DOCUMENT PASSAGE >>

....................

Residual Connections Preserve Gradient Norm at Initialization

Claim

Consider a stack of \(L\) residual blocks, \(h_\ell = h_{\ell-1} + F_\ell(h_{\ell-1})\), with each \(F_\ell\) initialized so that its Jacobian has small norm: \(\|\partial F_\ell / \partial h_{\ell-1}\| \leq \epsilon\) for some \(\epsilon \ll 1\). Then the gradient of a loss \(L\) with respect to the input satisfies

\[ (1 - \epsilon)^L \, \left\|\frac{\partial L}{\partial h_L}\right\| \leq \left\|\frac{\partial L}{\partial h_0}\right\| \leq (1 + \epsilon)^L \, \left\|\frac{\partial L}{\partial h_L}\right\|. \]

In particular, for \(\epsilon = O(1/L)\), both bounds are \(\Theta(1)\) and the gradient norm is preserved through depth — neither vanishing nor exploding (He et al. 2016).

This is a structural property at initialization. It is what makes residual networks trainable to thousands of layers. (Compare with vanilla feedforward networks, where the analogous gradient product satisfies only \(\|\prod_\ell J_\ell\| \leq \prod_\ell \|J_\ell\|\), with \(\|J_\ell\| < 1\) generically — exponential decay. See the Jacobian-product bound.)

Setup

Each residual block has Jacobian

\[ \frac{\partial h_\ell}{\partial h_{\ell-1}} = I + \frac{\partial F_\ell}{\partial h_{\ell-1}}. \]

The chain rule gives

\[ \frac{\partial L}{\partial h_0} = \frac{\partial L}{\partial h_L} \prod_{\ell=1}^L \left(I + \frac{\partial F_\ell}{\partial h_{\ell-1}}\right). \]

Write \(A_\ell = \partial F_\ell / \partial h_{\ell-1}\) and assume \(\|A_\ell\| \leq \epsilon\). Want to bound the operator norm of \(\prod_\ell (I + A_\ell)\).

....................

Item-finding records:
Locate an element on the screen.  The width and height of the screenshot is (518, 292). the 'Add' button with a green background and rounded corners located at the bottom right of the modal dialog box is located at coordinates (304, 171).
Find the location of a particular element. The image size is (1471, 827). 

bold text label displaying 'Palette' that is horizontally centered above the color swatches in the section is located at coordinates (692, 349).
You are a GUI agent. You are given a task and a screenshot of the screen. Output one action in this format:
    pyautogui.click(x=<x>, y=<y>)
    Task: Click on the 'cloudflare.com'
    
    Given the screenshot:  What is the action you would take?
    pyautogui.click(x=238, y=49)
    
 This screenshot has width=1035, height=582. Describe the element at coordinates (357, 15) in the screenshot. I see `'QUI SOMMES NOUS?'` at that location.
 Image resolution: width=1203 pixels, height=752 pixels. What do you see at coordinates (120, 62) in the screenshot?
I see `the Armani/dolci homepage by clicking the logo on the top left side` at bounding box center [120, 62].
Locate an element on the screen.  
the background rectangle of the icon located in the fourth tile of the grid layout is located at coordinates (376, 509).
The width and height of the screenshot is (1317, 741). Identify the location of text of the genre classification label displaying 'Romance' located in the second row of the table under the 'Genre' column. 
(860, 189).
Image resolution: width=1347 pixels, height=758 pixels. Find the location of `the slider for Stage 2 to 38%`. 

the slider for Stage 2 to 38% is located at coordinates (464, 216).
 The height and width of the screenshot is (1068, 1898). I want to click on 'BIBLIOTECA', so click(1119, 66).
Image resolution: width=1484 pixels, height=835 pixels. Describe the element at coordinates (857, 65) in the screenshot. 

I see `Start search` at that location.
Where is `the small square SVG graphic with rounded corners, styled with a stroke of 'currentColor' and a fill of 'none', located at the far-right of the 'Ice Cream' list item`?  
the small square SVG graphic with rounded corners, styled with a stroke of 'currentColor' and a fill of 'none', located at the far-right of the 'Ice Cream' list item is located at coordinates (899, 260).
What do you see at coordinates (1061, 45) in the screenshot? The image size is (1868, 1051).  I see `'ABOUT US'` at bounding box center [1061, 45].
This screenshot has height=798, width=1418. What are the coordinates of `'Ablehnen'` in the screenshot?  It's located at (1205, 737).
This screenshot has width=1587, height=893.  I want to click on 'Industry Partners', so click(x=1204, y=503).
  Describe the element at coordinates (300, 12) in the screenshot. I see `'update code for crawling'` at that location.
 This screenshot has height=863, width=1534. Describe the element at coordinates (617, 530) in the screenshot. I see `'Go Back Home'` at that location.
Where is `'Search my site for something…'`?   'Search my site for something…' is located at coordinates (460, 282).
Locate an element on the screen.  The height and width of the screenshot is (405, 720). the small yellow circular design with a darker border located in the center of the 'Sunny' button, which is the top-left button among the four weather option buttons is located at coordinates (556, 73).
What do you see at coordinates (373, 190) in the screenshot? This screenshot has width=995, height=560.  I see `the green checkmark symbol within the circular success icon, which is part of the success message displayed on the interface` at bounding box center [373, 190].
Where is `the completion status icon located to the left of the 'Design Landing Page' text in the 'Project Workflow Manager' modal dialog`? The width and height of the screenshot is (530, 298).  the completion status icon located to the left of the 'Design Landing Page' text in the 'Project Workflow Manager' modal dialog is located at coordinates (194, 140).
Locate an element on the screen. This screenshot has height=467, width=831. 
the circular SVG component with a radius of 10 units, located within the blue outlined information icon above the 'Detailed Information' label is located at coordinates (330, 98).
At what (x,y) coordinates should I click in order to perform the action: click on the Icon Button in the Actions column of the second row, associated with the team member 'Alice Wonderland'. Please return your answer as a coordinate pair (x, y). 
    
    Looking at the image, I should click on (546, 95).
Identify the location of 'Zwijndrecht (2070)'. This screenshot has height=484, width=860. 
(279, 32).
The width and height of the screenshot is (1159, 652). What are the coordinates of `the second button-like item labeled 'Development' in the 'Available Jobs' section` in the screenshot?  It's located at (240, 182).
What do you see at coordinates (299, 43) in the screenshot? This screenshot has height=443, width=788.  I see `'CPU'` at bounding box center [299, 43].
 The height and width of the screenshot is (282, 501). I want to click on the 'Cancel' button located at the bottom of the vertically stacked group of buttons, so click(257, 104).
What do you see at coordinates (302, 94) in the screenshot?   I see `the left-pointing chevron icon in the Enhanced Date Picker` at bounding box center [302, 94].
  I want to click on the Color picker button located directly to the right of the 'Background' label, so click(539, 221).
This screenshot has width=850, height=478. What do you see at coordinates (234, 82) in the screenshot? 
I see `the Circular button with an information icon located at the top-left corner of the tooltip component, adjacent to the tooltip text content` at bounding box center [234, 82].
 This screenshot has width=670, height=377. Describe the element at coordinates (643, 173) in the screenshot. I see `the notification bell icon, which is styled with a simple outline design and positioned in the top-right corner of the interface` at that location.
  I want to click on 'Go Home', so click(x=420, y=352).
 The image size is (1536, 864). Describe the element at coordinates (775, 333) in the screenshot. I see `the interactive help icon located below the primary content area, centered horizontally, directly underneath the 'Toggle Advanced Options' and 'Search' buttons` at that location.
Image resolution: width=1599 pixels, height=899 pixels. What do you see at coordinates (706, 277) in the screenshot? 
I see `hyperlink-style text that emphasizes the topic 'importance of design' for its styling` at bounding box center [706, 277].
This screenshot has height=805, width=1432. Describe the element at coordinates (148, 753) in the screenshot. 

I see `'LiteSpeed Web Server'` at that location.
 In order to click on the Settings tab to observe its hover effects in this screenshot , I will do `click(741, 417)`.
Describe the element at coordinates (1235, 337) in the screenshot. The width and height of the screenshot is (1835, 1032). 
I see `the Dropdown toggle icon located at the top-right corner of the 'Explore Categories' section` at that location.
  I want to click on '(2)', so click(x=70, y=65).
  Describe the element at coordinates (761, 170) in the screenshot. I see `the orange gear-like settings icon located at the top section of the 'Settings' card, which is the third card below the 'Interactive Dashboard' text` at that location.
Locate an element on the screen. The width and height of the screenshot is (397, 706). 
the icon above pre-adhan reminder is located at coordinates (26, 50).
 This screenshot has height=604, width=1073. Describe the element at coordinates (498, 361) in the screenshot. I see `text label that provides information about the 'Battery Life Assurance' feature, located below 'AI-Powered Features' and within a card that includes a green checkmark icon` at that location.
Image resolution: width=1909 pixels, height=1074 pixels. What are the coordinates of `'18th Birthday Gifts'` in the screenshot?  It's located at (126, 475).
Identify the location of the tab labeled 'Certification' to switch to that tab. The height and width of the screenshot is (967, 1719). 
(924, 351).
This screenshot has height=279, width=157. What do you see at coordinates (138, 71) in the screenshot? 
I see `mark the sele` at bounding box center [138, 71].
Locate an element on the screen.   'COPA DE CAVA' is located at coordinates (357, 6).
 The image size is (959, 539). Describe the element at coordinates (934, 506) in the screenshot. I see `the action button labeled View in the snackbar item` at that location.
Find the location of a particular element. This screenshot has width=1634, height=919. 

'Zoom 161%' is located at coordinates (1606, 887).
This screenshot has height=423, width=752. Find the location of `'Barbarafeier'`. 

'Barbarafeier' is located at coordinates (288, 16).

....................

SHORT EXERCISE 1 >>
Decide whether each statement agrees with the residual-connections passage, and answer yes or no, quoting the words of the passage that settle it: (a) the passage calls gradient-norm preservation a structural property at initialization; (b) the passage says the gradient product in vanilla feedforward networks grows exponentially; (c) the passage credits this property with making residual networks trainable to thousands of layers.
SHORT EXERCISE 2 >>
In the residual-connections passage, which work is cited for the claim that the gradient norm is preserved through depth?
SHORT EXERCISE 3 >>
Extend the residual-connections passage from the point where the text stops.
These records were drawn from a different source.

EXPECTED OUTPUT 1 >>
(a) Yes: "This is a structural property at initialization."
(b) No: "with \(\|J_\ell\| < 1\) generically — exponential decay."
(c) Yes: "It is what makes residual networks trainable to thousands of layers."

EXPECTED OUTPUT 2 >>
He et al. 2016.

EXPECTED OUTPUT 3 >>
Upper Bound

For any matrices \(A\), \(B\), \(\|AB\| \leq \|A\| \cdot \|B\|\) and \(\|I + A\| \leq 1 + \|A\|\) by the triangle inequality. Iterating,

\[ \left\|\prod_\ell (I + A_\ell)\right\| \leq \prod_\ell \|I + A_\ell\| \leq \prod_\ell (1 + \|A_\ell\|) \leq (1 + \epsilon)^L. \]

For \(\epsilon \leq 1/L\), \((1 + \epsilon)^L \leq e \approx 2.72\) — a small constant independent of \(L\). So the gradient norm is bounded above by a constant times \(\|\partial L / \partial h_L\|\), regardless of depth.

Lower Bound

This is the harder direction. We need

\[ \|(I + A_1) \cdots (I + A_L) v\| \geq (1 - \epsilon)^L \|v\| \]

for any vector \(v\). By the reverse triangle inequality, \(\|(I + A) v\| \geq \|v\| - \|A v\| \geq (1 - \|A\|) \|v\|\). Iterating,

\[ \|(I + A_1) \cdots (I + A_L) v\| \geq (1 - \epsilon)^L \|v\|. \]

For \(\epsilon \leq 1/L\), \((1 - \epsilon)^L \geq e^{-1} \approx 0.37\) — again a constant. The gradient norm is bounded below by a constant times \(\|\partial L / \partial h_L\|\).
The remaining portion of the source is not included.